It appears that a nearby solar system closely resembles our own solar system, raising the possibility it could harbor Earth-like planets. NASA astronomers reported that the triple-ringed star has an asteroid belt and a Jupiter-like giant planet in roughly the same orbits as in our own solar system. Moreover, the presence of these three rings of material implies that unseen planets confine and shape them.
Only 850 million years old, a fifth the age of Earth's sun and 10 light-years away, Epsilon Eridani resembles a younger twin to our solar system. The star's asteroid belts were found using the Spitzer space telescope.
"Studying Epsilon Eridani is like having a time machine to look at our solar system when it was young," said Smithsonian astronomer Massimo Marengo of Harvard-Smithsonian’s Center for Astrophysics. Marengo is a co-author of the discovery paper, which will appear in the January 10 issue of The Astrophysical Journal.

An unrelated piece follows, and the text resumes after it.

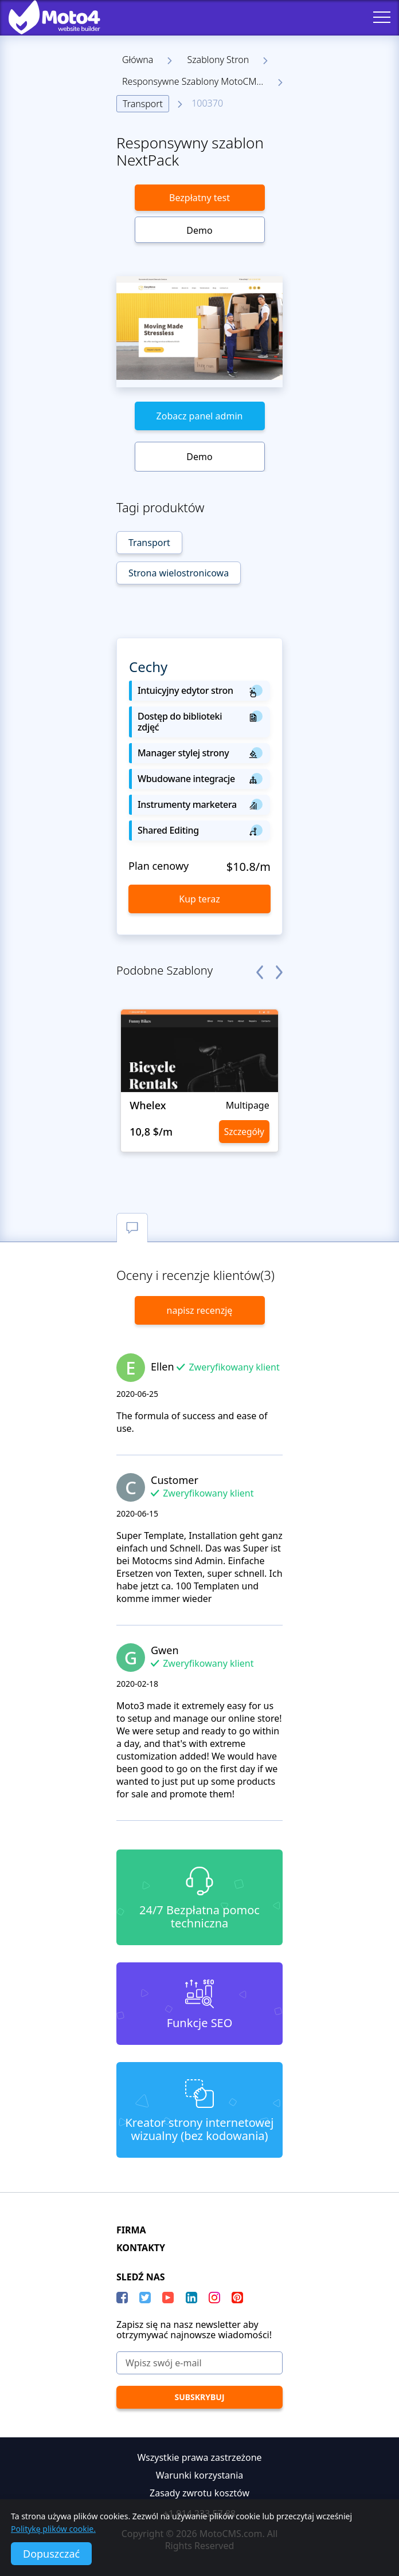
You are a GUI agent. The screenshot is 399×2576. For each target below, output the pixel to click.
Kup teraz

Asteroid belts are rocky and metallic debris left over from the early stages of planet formation. Their presence around other stars signals that rocky planets like Earth could be orbiting in the system's inner regions, with massive gas planets circling near the belts' rims. Our solar system has a rocky asteroid belt between Mars and Jupiter, about 3 astronomical units from the Sun.
The popular star was also one of the first to be searched for signs of advanced alien civilizations using radio telescopes in 1960. At that time, astronomers did not know of the star's young age.
One of the two possible planets previously identified around Epsilon Eridani was discovered in 2000. The planet is thought to orbit at an average distance of 3.4 astronomical units from the star, just outside the innermost asteroid belt identified by Spitzer.